After he graduated from UC Santa Barbara, Kibuishi worked as an animator for Shadedbox Animations for two years. He decided to leave animation to focus on comics, where he could spend more time writing. He started producing the monthly comic Copper at his website which ran for seven years, ending in 2009.

Flight 
Flight was conceived by Kibuishi as an anthology with contributions coming from friends. The project was promoted at the Alternative Press Expo, where it attracted the attention of Erik Larsen, then-new publisher of Image Comics. This caused the project to explode, attracting talent from all over the industry. Image published the first volume in 2004 and the anthology series concluded with the eighth volume in 2011.

Explorer 
Following the conclusion of Flight, the Explorer series was Kibuishi's anthology for children using many of the same contributors to Flight. Seen as a successor series, Explorer covered three books and concluded with Explorer: The Hidden Doors.

Amulet 
Kibuishi is the creator of Amulet, a series of graphic novels which debuted in 2008 with The Stonekeeper.
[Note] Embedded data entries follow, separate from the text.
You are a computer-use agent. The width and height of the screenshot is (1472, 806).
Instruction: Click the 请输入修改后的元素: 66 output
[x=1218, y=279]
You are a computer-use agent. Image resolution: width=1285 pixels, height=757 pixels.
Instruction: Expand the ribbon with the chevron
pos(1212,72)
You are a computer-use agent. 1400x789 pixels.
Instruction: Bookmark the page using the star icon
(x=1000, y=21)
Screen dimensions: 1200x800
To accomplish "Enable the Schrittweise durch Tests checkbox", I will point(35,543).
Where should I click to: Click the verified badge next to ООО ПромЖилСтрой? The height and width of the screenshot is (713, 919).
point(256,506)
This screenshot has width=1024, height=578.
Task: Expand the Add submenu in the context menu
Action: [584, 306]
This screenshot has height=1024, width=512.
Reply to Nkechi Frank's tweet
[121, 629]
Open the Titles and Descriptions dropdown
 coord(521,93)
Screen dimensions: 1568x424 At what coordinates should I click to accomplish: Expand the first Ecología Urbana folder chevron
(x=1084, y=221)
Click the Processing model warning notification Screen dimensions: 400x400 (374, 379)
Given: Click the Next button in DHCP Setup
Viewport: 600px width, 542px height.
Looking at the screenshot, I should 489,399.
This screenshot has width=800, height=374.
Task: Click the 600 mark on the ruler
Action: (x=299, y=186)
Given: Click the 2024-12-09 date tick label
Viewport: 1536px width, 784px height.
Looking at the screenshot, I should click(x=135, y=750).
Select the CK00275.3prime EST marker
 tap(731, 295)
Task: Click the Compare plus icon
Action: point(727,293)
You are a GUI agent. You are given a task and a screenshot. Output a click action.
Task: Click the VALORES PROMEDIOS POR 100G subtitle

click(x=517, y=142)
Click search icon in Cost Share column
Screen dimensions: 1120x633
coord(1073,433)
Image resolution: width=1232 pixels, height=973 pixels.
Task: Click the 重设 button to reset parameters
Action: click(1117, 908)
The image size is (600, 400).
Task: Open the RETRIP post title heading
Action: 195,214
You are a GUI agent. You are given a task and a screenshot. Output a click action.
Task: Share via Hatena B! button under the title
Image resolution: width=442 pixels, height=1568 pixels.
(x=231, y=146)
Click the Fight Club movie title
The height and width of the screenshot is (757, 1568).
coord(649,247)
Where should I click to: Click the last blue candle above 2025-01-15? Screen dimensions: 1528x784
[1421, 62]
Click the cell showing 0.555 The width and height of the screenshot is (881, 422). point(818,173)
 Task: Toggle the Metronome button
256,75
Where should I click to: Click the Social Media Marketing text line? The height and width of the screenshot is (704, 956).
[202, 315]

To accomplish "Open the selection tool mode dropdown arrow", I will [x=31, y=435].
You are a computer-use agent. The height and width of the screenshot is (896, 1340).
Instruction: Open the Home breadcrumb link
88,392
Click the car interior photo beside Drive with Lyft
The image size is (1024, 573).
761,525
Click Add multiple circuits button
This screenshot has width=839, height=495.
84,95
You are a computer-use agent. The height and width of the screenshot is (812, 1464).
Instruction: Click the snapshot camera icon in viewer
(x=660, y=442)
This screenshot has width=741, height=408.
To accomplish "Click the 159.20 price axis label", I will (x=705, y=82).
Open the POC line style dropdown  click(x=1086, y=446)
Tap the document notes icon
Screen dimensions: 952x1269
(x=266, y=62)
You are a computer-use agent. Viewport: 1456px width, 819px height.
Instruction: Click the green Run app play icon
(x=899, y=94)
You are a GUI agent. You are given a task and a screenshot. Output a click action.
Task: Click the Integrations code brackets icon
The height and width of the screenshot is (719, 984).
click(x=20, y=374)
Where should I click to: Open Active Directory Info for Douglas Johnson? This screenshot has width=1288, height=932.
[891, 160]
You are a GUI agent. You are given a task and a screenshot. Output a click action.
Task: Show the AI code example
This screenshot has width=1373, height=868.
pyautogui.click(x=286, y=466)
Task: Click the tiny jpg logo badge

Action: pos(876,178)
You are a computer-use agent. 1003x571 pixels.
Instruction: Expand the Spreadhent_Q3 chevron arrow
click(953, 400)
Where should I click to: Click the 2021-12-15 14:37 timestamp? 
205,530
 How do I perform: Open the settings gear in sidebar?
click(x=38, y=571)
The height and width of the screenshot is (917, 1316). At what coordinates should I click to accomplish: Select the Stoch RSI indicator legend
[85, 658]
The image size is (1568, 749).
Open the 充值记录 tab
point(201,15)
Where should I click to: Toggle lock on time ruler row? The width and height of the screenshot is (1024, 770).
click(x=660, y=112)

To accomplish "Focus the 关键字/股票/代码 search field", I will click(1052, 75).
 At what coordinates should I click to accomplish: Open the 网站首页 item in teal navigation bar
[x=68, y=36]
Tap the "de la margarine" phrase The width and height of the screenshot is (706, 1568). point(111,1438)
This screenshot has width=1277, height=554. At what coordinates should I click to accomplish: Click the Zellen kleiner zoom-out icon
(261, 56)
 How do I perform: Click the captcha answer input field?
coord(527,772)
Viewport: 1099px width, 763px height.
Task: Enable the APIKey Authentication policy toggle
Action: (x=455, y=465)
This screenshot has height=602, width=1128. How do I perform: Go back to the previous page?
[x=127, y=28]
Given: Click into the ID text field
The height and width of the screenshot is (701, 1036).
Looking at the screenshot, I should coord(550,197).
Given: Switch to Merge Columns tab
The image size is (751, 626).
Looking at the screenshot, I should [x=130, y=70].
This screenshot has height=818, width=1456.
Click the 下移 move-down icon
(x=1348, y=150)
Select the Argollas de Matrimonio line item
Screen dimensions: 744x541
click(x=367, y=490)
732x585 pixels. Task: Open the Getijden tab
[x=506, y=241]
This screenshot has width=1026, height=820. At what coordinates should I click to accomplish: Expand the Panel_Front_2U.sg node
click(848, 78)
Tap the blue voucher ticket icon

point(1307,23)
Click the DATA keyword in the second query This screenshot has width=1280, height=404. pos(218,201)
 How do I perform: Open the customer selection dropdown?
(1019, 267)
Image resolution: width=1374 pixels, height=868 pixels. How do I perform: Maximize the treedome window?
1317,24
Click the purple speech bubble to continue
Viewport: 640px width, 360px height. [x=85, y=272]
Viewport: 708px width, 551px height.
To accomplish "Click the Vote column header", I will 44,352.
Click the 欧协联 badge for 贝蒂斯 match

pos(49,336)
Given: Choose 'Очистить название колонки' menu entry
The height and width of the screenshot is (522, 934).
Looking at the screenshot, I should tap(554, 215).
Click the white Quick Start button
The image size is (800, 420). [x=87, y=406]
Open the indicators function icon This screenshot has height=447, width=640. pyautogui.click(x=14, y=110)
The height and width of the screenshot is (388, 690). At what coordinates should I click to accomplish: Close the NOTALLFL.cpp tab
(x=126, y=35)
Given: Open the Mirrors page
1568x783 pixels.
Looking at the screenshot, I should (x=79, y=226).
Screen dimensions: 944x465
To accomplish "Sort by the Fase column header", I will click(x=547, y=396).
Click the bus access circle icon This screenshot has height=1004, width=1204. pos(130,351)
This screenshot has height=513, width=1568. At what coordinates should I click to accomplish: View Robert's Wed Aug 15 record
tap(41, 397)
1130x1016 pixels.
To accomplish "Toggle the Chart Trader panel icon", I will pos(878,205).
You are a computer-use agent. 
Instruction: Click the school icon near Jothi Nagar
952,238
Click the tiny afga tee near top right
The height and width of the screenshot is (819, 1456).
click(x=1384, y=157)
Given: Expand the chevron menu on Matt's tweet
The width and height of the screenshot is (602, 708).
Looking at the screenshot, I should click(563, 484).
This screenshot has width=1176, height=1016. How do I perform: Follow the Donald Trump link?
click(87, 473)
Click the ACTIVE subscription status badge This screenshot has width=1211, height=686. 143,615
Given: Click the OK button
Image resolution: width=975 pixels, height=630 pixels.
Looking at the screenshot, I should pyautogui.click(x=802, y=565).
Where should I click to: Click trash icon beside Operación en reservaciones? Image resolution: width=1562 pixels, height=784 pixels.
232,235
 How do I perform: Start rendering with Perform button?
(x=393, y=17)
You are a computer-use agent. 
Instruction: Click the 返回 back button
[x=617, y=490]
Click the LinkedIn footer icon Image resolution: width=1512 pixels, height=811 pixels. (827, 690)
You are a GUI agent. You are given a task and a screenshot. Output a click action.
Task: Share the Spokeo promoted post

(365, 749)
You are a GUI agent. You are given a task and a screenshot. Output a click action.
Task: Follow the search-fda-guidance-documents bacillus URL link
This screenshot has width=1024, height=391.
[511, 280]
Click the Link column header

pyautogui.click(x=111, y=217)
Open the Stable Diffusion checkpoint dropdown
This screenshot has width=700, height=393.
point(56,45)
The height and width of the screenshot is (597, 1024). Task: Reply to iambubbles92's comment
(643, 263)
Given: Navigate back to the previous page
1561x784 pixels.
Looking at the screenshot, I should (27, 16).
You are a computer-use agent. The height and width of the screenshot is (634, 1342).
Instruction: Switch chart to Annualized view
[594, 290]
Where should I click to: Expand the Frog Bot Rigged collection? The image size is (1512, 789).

Scholastic won the rights to publish the series after they were victorious in a hotly contested auction. In addition to The Stonekeeper, other titles in the series include The Stonekeeper's Curse, The Cloud Searchers, The Last Council, Prince of the Elves, Escape From Lucien, Firelight, and Supernova. The series currently has eight books, with a ninth book anticipated to conclude the series based on Kibuishi’s prior announcements.

Other projects 
While editing Flight Volume 1, Kibuishi created the 4-issue steampunk graphic novel Daisy Kutter: The Last Train, published by Viper Comics.

Through his relationship with Scholastic, Kibuishi was asked to illustrate the covers for the Harry Potter novels for inclusion in the 15th anniversary edition box set.

He also illustrated the story "?" for the short story collection Machine of Death.

Honors and awards 
Kibuishi's Flight Volume 2 was nominated for the 2006 Eisner Award for Best Anthology. Daisy Kutter: The Last Train was named as one of the 2006 Best Books for Young Adults by the Young Adult Library Services Association.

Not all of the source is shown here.